Esto ocurrió porque, de acuerdo con el agente, la estrategia consistió en permitir que miles de pastillas de fentanilo llegaran a las calles para armar casos penales; es decir, había un monitoreo de los envíos de la droga, pero esta no era incautada, mientras fiscales federales buscaban abrir causas grandes contra los traficantes.
"Envenenamos a nuestra comunidad para armar casos", agregó Howell.
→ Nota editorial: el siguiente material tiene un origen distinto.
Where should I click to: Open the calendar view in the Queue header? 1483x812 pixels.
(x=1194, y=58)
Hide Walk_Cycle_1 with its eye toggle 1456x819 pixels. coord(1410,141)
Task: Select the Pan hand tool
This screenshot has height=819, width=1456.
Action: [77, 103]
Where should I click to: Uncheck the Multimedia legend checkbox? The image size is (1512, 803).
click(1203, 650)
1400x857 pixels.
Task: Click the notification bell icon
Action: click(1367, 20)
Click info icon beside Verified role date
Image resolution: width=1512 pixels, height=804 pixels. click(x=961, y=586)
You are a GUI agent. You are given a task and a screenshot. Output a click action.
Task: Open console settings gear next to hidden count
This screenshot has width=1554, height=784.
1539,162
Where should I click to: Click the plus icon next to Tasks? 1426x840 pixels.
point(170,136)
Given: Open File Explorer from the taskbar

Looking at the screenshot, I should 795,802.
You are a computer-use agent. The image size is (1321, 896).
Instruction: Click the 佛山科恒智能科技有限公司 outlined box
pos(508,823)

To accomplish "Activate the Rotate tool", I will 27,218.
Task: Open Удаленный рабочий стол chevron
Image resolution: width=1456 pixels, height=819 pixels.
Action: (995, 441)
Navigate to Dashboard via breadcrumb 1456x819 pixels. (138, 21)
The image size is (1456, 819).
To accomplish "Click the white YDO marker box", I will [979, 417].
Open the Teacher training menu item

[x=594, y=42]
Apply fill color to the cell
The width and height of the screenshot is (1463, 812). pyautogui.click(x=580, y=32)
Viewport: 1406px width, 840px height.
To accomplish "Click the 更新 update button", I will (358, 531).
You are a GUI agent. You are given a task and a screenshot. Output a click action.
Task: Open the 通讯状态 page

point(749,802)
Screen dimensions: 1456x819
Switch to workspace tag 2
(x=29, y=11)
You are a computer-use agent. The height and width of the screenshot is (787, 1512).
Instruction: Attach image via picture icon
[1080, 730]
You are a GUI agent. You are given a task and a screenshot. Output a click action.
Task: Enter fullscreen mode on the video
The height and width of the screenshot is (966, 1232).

Versión que fue respaldada por Alex Uballez, quien fue fiscal federal de EE.UU. en Nuevo México desde 2022 hasta el año pasado.
Ese enfoque se aplicó entre 2023 y 2025, poniendo en peligro potencialmente a comunidades en Albuquerque y sus alrededores; lugares que, según recoge el mencionado medio, están en el epicentro de la epidemia de fentanilo. Aunque las muertes por sobredosis a nivel nacional en EE.UU. cayeron 14 % en 2025, en Nuevo México hubo un incremento de 21 %.
De acuerdo con Uballez, la estrategia evidenciaba la falta de recursos con los que contaban y su convencimiento de que someter a la Justicia a organizaciones más grandes podría tener un impacto mayor que incautar cada envío de drogas.
"Vale la pena atrapar a los peces más grandes (...) y eso salvará más vidas", expresó el exfiscal.
"Legales"
La portavoz de la DEA, Amanda Wozniak, dijo a la agencia de noticias que "las decisiones de investigación en cuestión fueron legales, razonables dadas las circunstancias y coherentes con las directrices del Departamento".
Sin embargo, manifestó que "las descripciones públicas que sugieren que la DEA permitió a sabiendas que el fentanilo llegara a las comunidades son falsas y tergiversan fundamentalmente los hechos". Explicó que las indagaciones incluyeron escuchas telefónicas autorizadas por un tribunal, en las que agentes y fiscales "realizaron vigilancia en tiempo real, recopilación de inteligencia y análisis operativo dirigidos a organizaciones de narcotráfico de mayor escala".